En varias ocasiones y en diversas tribunas especializadas ha hecho el articulista cumplido elogio de las altas calidades que en el terreno personal e intelectual siluetean la biografía del P. Manuel Revuelta González, S.J. Su laborar incesable facilita en extremo la oportunidad de interesarse por su publicística al tiempo que de realzar los méritos incontables de su producción científica, en un solar casi yermo antes de que él lo roturara con esteva profunda y bien ennortada. Hoy, comedios de la primavera del 2017, el elogio de su personalidad y obra lo suscita la salida al público de su libro Enigmas históricos de la Iglesia española contemporánea.

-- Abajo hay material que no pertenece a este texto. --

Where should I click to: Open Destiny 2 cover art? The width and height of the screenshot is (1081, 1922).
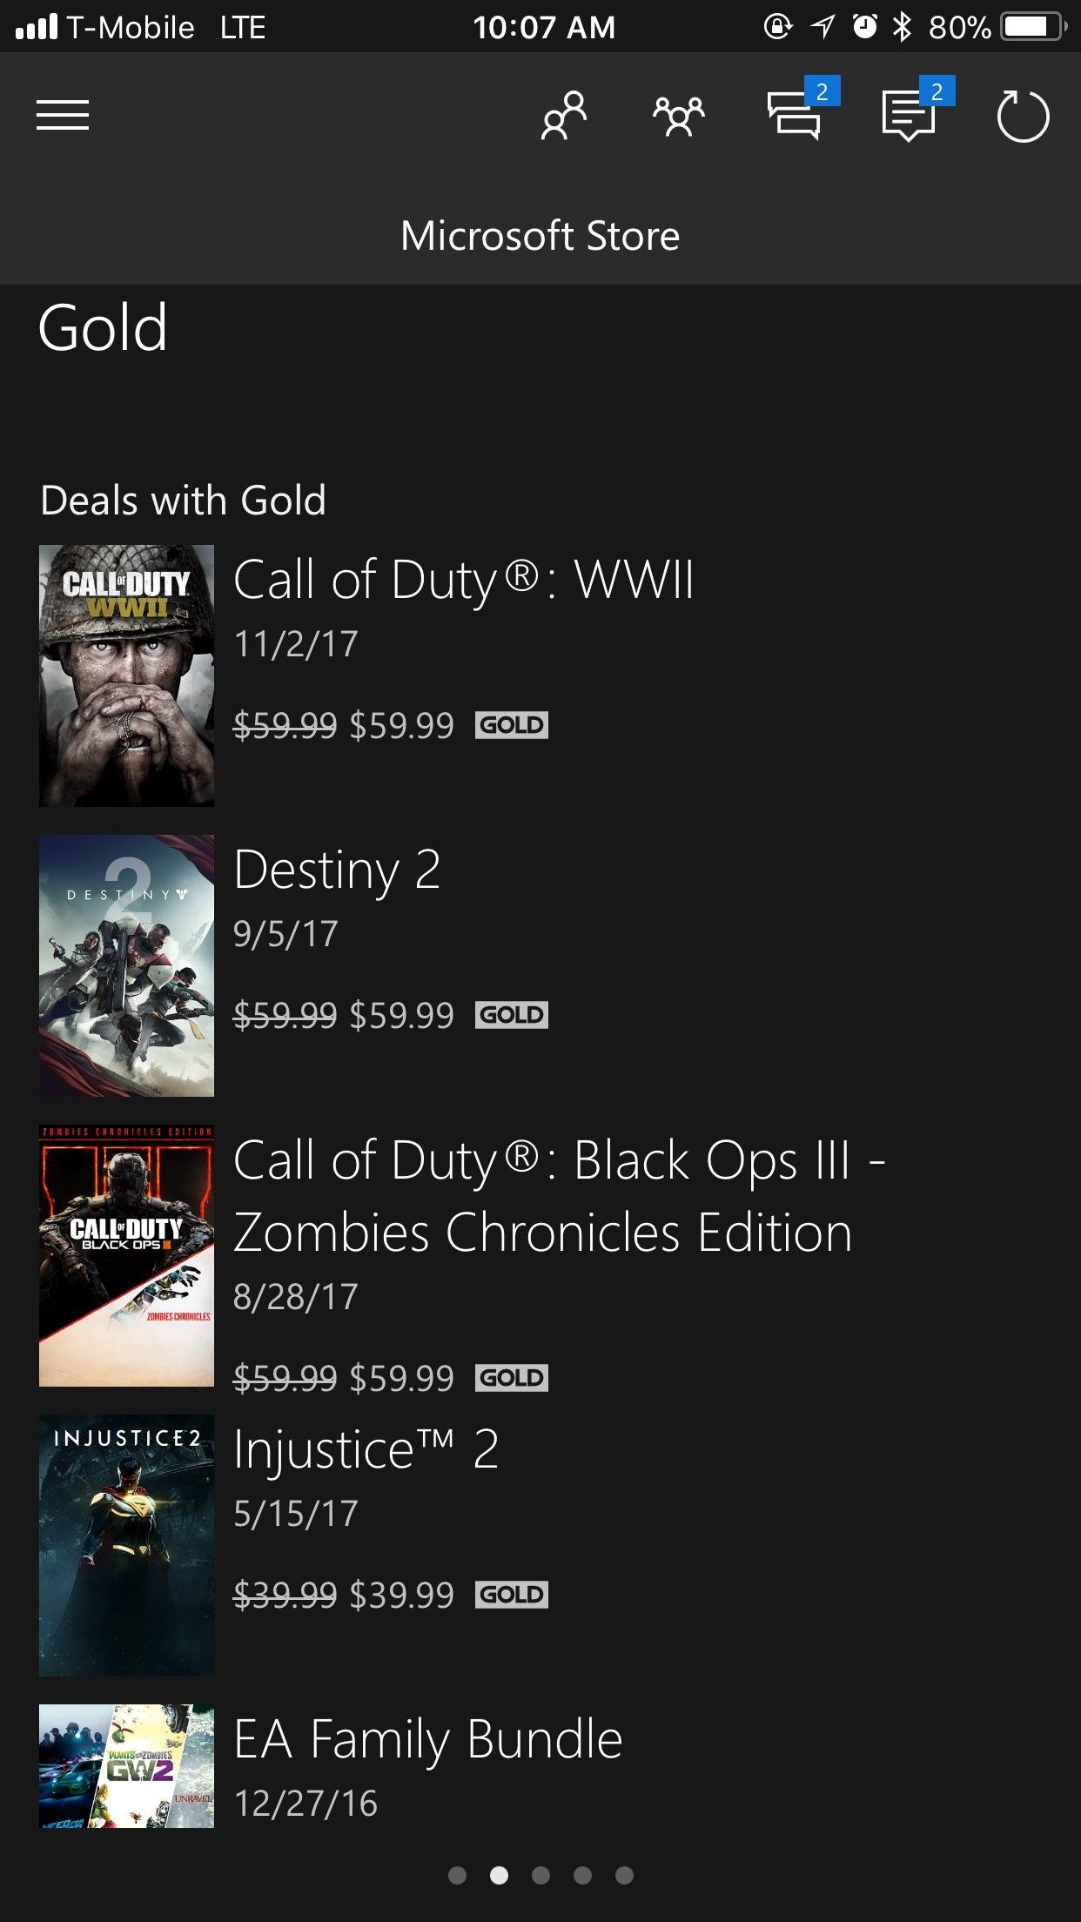127,965
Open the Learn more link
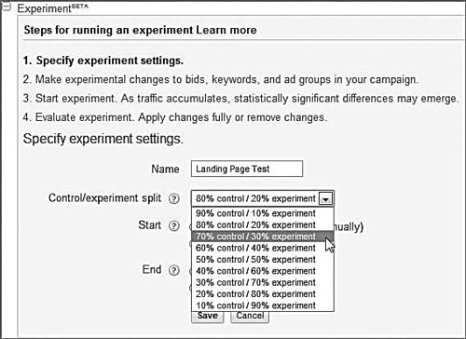Image resolution: width=466 pixels, height=339 pixels. click(226, 30)
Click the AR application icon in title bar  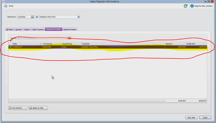tap(4, 1)
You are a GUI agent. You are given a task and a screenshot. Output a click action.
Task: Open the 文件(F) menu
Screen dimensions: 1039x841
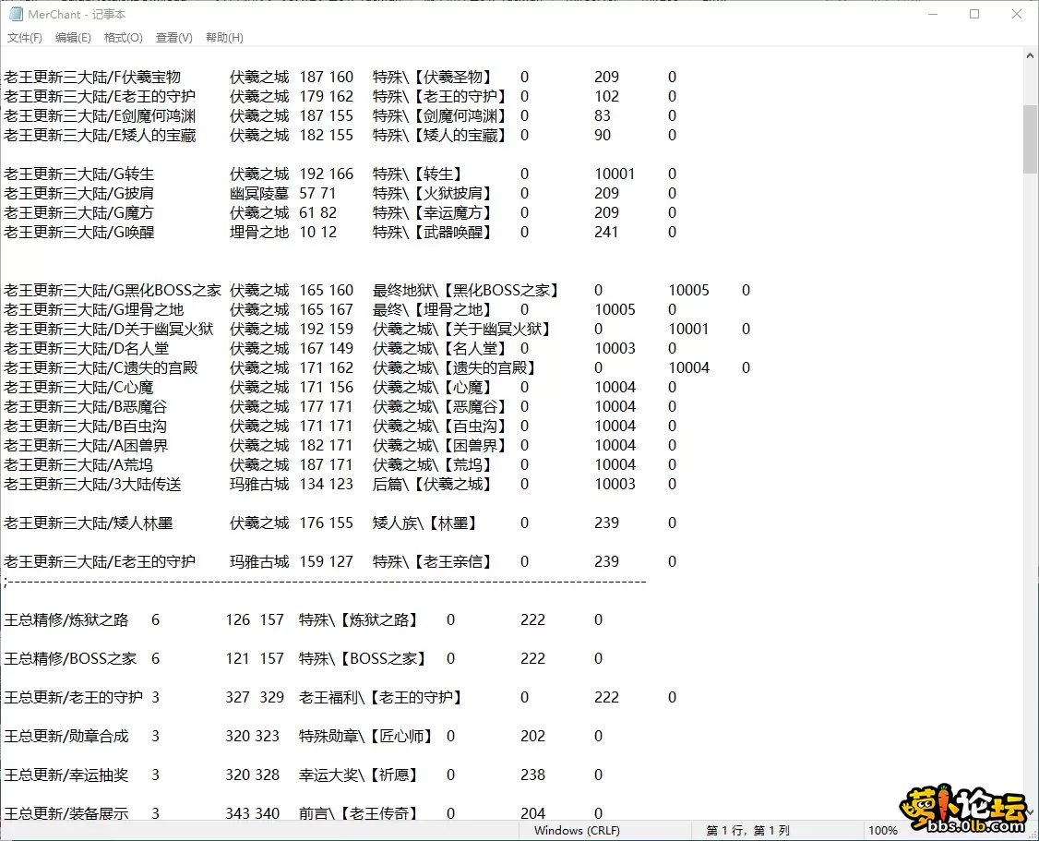tap(24, 37)
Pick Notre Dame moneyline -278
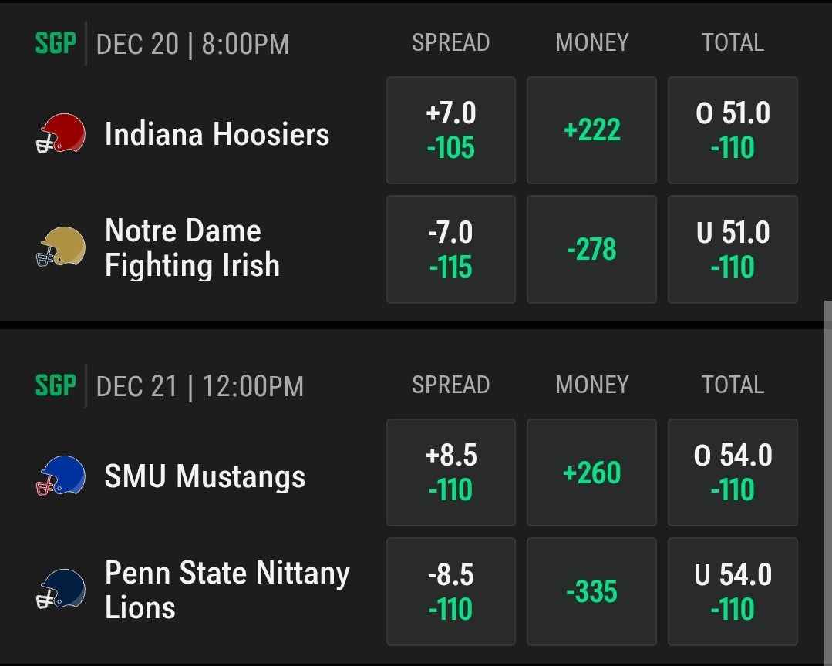This screenshot has height=666, width=832. pos(591,249)
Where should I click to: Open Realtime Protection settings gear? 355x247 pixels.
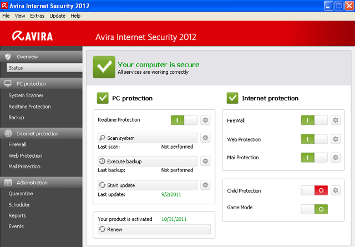point(205,120)
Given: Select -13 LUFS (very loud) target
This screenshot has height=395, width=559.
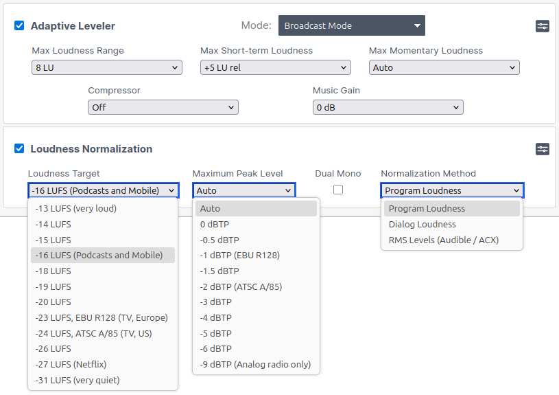Looking at the screenshot, I should click(x=75, y=209).
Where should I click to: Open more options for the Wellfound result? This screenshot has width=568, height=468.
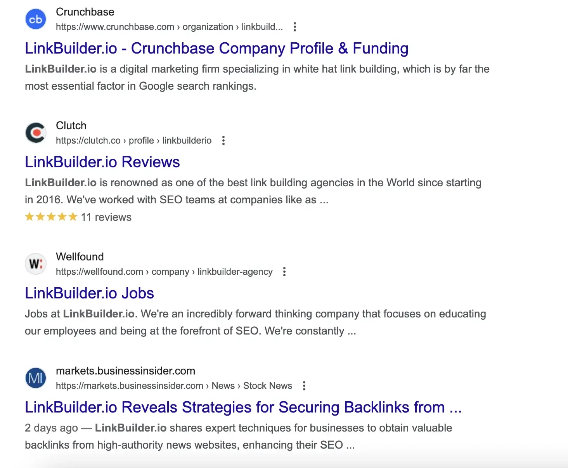284,272
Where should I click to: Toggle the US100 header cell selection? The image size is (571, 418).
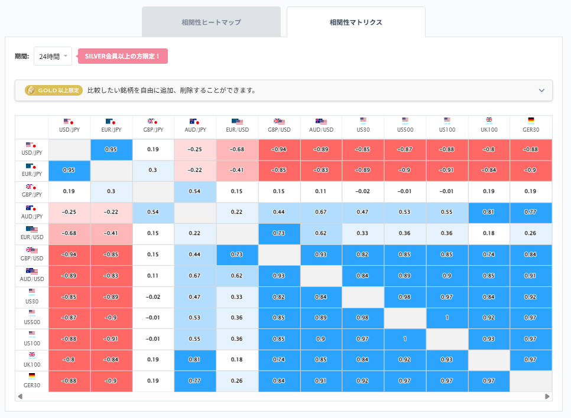coord(447,126)
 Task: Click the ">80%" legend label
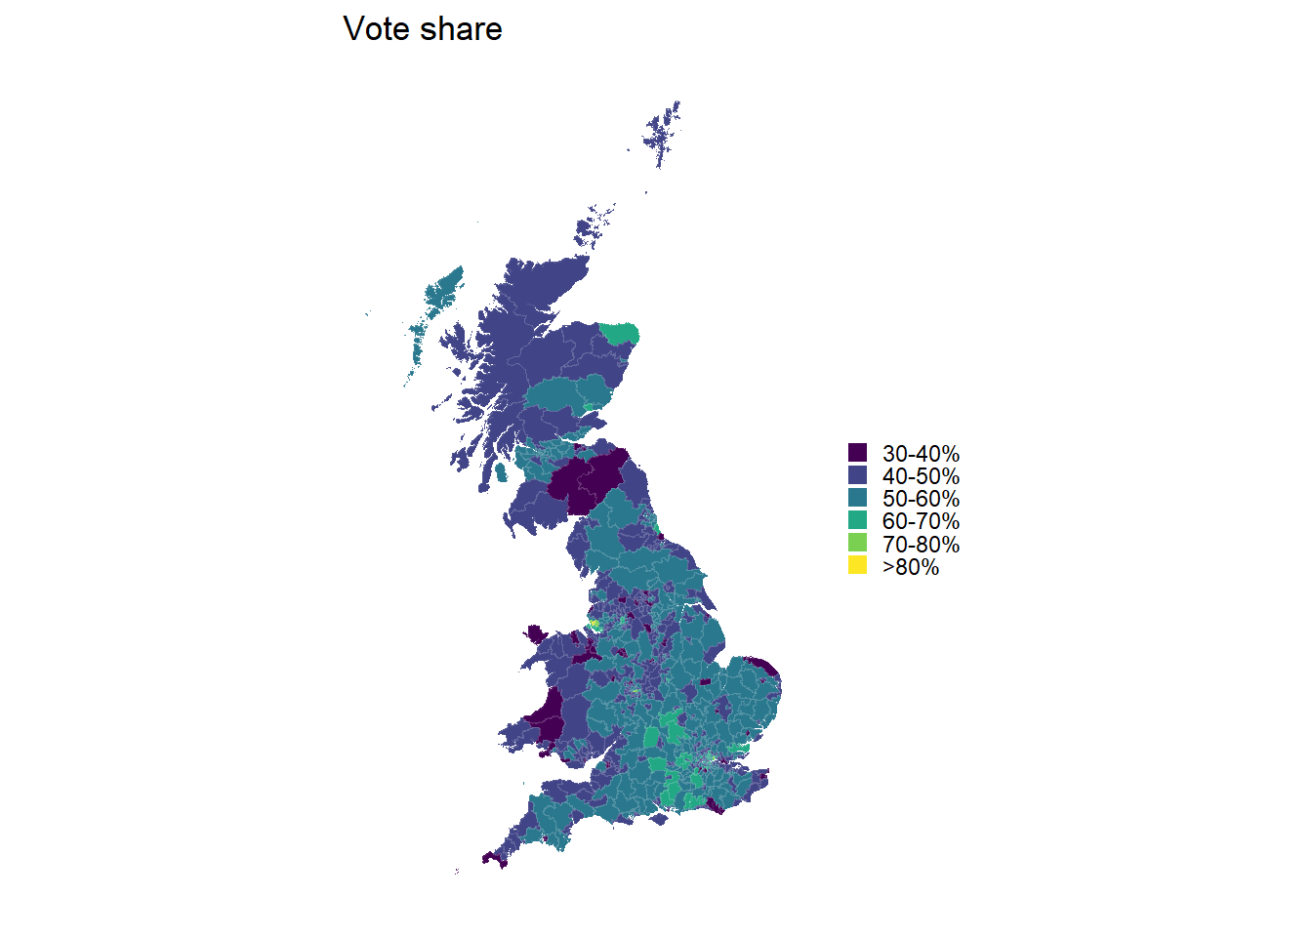click(911, 567)

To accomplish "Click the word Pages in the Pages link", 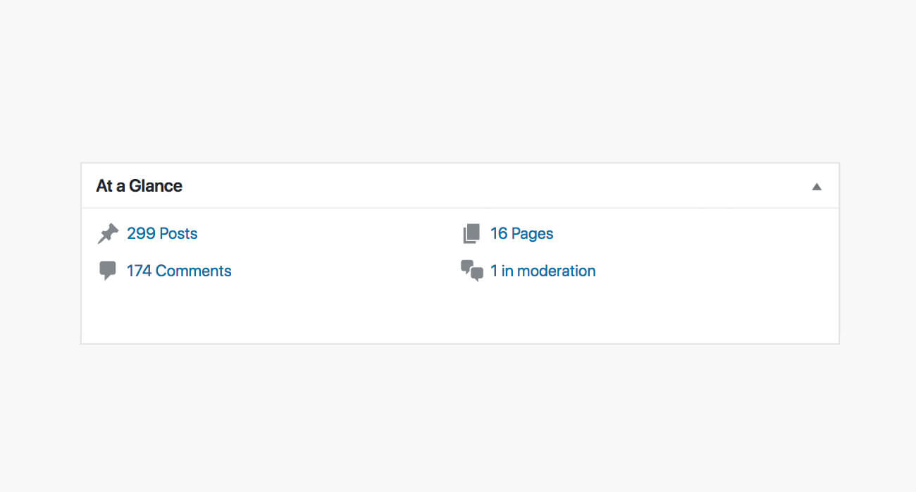I will pyautogui.click(x=533, y=234).
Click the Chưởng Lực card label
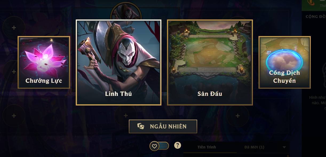 [x=44, y=81]
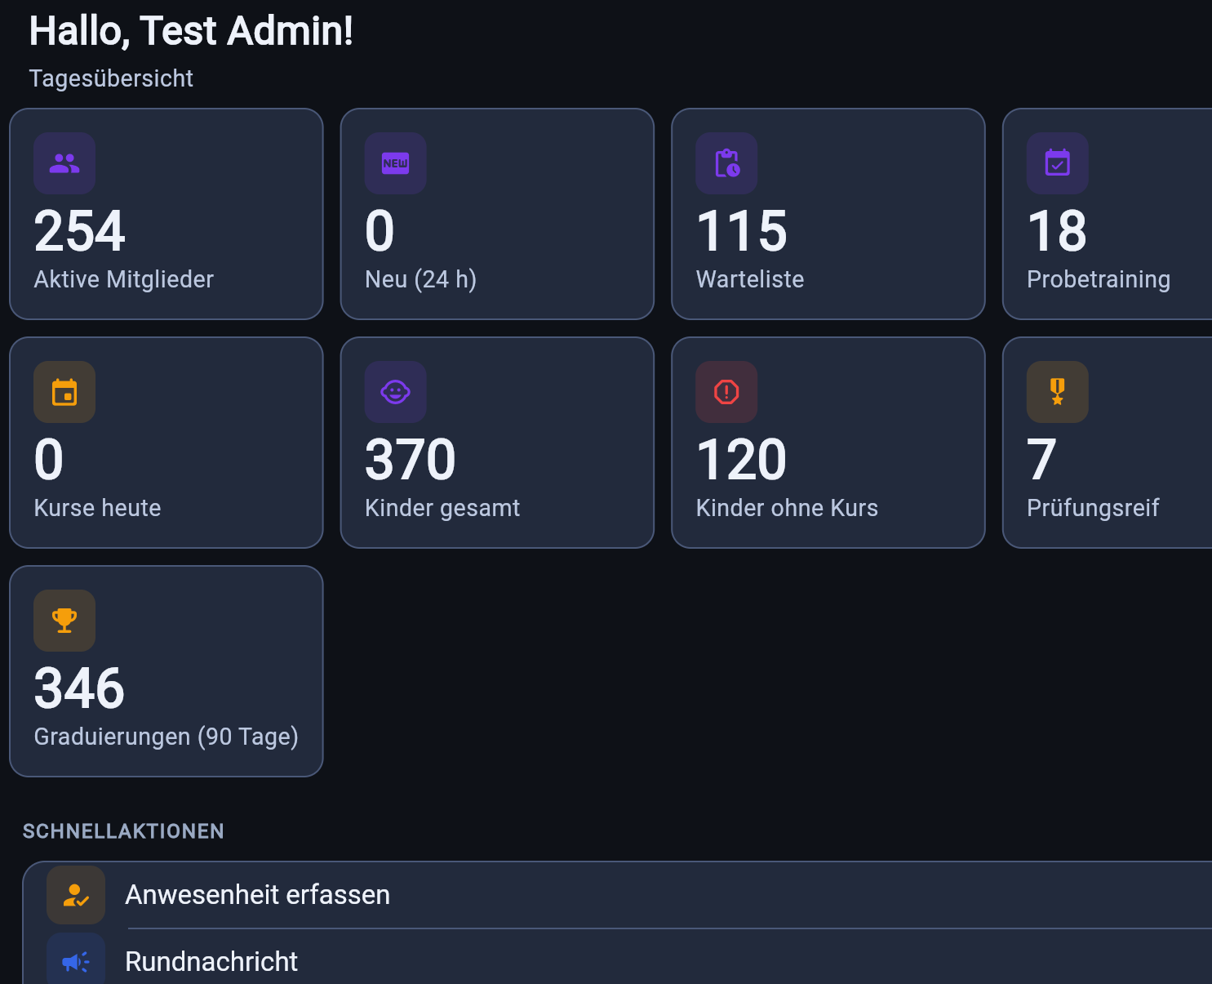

Pero, insistamos, en cualquier tiempo y latitud de la España hodierna, el aplauso rendido a la biografía del jesuita palentino y a su nutrida y enjundiosa bibliografía es una exigencia intelectual y un deber de la éticamente precarizada sociedad hispana. Cuando el Alma Mater española descubría altos niveles de responsabilidad, la alabanza y elogio de sus grandes maestros eran moneda corriente en sus claustros. Antes de necrológicas y oraciones fúnebres, en vida del enaltecido se entrojaban ya loanzas encendidas a algunas de sus figuras más egregias. En el ancho solar de las Humanidades: D. Rafael de Altamira, D. Ramón Menéndez Pidal, D. Miguel Asín Palacios, D. José Ortega y Gasset, D. Américo Castro, D. Xavier Xubiri, D. Eduardo de Hinojosa, D. Alfonso García Gallo, D. Diego Angulo y muchos, muchos, casi incontables más las recibieron en el ejercicio activo de su docencia. El afecto y admiración más rendidos por sus discípulos directos e indirectos y por los integrantes de la, por aquellas calendas, muy activa y operante República de las Letras constituían espectáculo cuotidiano. Los hombres de la Institución Libre de Enseñanza (que algo sabían de ella, sus secretos, afanes y cánones) iban, cuando la ocasión lo deparaba, a escuchar las lecciones de sus colegas como un alumno más, no solo por cupiditas sciendi, sino también por la condigna valoración de su oficio. El homenaje enaltece de solito más a la institución o individuo que lo tributan que al que lo recibe. Quién lo diría en la actualidad.

El cultivador más cimero de la historiografía de la Iglesia española contemporánea se jubiló en su entrañada Universidad sin ninguna muestra de singular reconocimiento o gratitud del lado de la corporación a que entregara un ancho caudal de ilusiones, saberes y... libros. Al recio castellano y berroqueño seguidor de San Ignacio poco le importó, en verdad. Ni su trabajo ni su devoción menguaron por ello. Tampoco por el incalificable olvido de las Academias nacionales que se empobrecieron con su injustificada y muy dolosa ausencia. Muy quevediano en su sentir patriótico, bien puede tener la ataraxia de que, en días de indigencia y tabidez universales «...las hazañas (no faltaron) a su memoria». Y hasta su amada «Compañía», hoy culturalmente tan desnortada y apocada en España, semejó ser indiferente a la penumbra científica que, por excruciante pecado de omisión de muchas de sus gentes, contornea la, platonianamente, «segunda» y última navegación de un jesuita comprometido sin reserva alguna con el porvenir de sus conciudadanos y también, en el crepúsculo de su ejemplar andadura, con el papado dichoso de Francisco, al que acaso conociera un día lejano en su muy querida Alcalá de Henares, patria de Cervantes, el cosmopolita, y de Manuel Azaña, el indomable castellano.